The controversial 2017 Netflix series 13 Reasons Why sparked years of contradictory academic studies on whether the show sparked a rise in teen suicides (suicide contagion, or copycat suicides). Some showed negative impacts, while others found beneficial impacts. The most damning study appeared in 2019, which reported a sharp increase in suicide rates among young people between the ages of 10 and 17 in the months after the first season's release-although it stopped short of finding a direct causal link between the two. In response, the streaming service edited out the original graphic three-minute bathtub suicide scene that ignited the controversy.
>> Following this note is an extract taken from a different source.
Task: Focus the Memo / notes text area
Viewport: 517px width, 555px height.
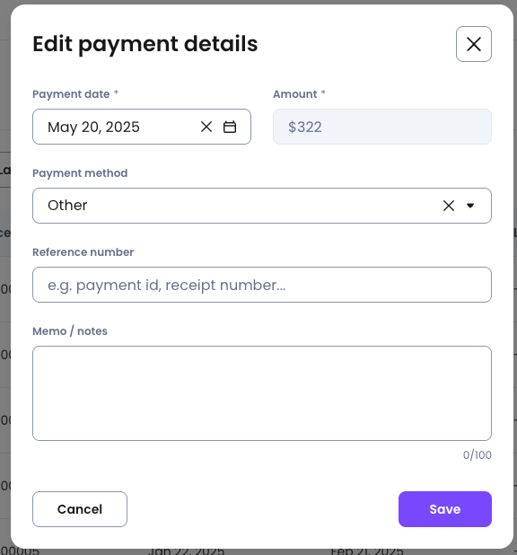Action: 262,393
But Dan Romer, a psychologist at the University of Pennsylvania's Annenberg Public Policy Center who studies media and social influences on adolescent health, was skeptical about that 2019 study. His latest paper on the subject, published in the journal Suicide and Life-Threatening Behavior, found a seasonal pattern to teen suicide rates that seems to coincide with the school year, declining in the summer months. Taking this and other factors into account effectively eliminated the contagion effect reported in the 2019 paper. (For an in-depth look at the controversy and an overview of several of those studies, see my 2021 feature.)
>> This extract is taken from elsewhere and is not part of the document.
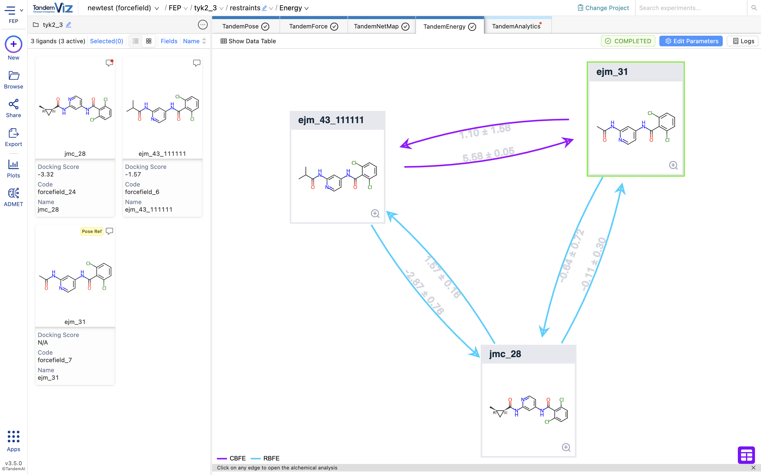Click the Plots sidebar icon
761x475 pixels.
pos(13,168)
As I've written previously, suicide contagion is a phenomenon in which exposure to suicide within a family, among friends, or through the media may be associated with increased suicidal behavior. There have been many studies over the years on suicide contagion-sometimes called the "Werther effect," after the young protagonist of Johann Wolfgang von Goethe's 1774 novel, The Sorrows of Young Werther. However, the extent to which fictional portrayals of suicide may contribute to suicide contagion remains a matter of genuine academic debate.